Figure 3. W341C induces intermolecular disulfide bond formation and leads to increased receptor dimerization

A, HEK293T/17 cells were transfected with equal amount of Flag- and V5-tagged CSF3R WT or W341C construct for 48 hours and subjected to co-IP assay. Representative immunoblot image demonstrates increased CSF3R pull-down in W341C cells. B, Graph depicts increased Flag/V5 ratios of CSF3R W341C compared with WT in co-IP assay of three independent experiments. Data, mean ± SEM. Statistical significance was determined using Student two-tailed t tests and expressed as P value (^*, P < 0.05). C, CSF3R expression determined by nonreducing (top) and reducing immunoblots (bottom) in transfected HEK293T/17 cells expressing CSF3R variants. Protein molecular weight markers are shown on both sides. Images shown are representative of more than three independent experiments. D, Homology model of the CSF3R extracellular domain. W341 and W356 are shown in stick representation. A hypothesized model involving active and inactive dimer is illustrated.

Figure 4

The CSF3R W341C/W791X compound mutation demonstrates enhanced oncogenic potential. A, Representative immunoblot image of CSF3R expression of WT, W341C, and W341C/W791X compound mutation in nonreducing and reducing conditions. Protein molecular weight marker was shown on both sides. B, Representative IL3 withdrawal assay demonstrated faster outgrowth kinetics of Ba/F3 cells expressing the W341C/W791X compound mutation compared with W341C alone. C, Representative immunoblot images showing CSF3R expression in HEK293T/17 cells transiently transfected with WT, W341C, or W341C/W791X after cycloheximide (CHX; 100 mg/mL) treatment. D, Transduced Ba/F3 cells were treated with gradient concentrations of different inhibitors for 72 hours, and cell viability was assessed by MTS assay as described in Materials and Methods. Graph depicts percentages of cell viability (mean ± SEM) at different drug concentrations normalized to nondrug treatment control. Images shown are representative of at least three independent experiments. FLT3-D835Y–transformed Ba/F3 cells were used as control. E, Primary patient PBMCs were plated with graded concentrations of a panel of small-molecule inhibitors for 72 hours, and cell viability was determined by MTS assay. Graph depicts percentages of cell viability of different inhibitors at different drug concentrations normalized to nondrug treatment control.

Figure 5

Disruption of the intramolecular cysteine pairs demonstrates either gain- or loss-of-function phenotypes.

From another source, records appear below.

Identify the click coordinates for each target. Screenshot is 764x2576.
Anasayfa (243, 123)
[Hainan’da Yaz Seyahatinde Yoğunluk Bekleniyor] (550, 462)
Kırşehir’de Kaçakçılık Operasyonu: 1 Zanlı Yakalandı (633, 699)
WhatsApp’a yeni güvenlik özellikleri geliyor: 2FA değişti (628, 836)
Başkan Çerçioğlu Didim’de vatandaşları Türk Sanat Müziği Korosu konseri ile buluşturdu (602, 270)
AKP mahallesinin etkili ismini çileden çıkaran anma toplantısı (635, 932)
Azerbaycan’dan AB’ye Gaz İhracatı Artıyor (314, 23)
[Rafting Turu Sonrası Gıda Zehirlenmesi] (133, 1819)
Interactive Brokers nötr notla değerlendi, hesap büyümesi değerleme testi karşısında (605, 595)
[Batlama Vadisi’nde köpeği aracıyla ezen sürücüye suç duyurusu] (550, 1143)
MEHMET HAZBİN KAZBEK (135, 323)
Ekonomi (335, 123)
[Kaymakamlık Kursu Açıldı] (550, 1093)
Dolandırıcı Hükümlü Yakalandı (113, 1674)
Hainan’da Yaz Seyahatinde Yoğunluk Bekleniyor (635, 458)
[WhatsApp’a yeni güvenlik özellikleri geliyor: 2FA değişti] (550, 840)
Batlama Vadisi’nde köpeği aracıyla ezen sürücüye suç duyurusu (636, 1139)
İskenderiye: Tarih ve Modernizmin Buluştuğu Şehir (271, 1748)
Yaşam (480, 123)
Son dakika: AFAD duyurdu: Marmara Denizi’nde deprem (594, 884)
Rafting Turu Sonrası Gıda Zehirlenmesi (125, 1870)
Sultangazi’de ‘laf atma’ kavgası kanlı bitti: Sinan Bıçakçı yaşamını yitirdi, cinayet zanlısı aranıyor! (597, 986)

A, CSF3R expression determined by nonreducing (top) and reducing (bottom) immunoblots in transfected HEK293T/17 cells. Protein molecular weight marker is shown on the left side. Images shown are representative of three independent experiments. B, Representative histogram depicts surface CSF3R expression. C, Representative IL3 withdrawal assay of Ba/F3 cells expressing mutations disrupting the cysteine pairs at the CSF3R extracellular domain. D, Ba/F3 cells expressing CSF3R WT and mutants were plated with a concentration gradient of G-CSF after removing IL3 and cultured for 72 hours and subjected to MTS assay. E, Homology models the CSF3R extracellular domain. The structural location of the mutants of extracellular cysteine pairs is shown in stick representation and is colored according to their phenotype after substitution of cysteine (violet, loss of function; red, gain of function; black, uncharacterized).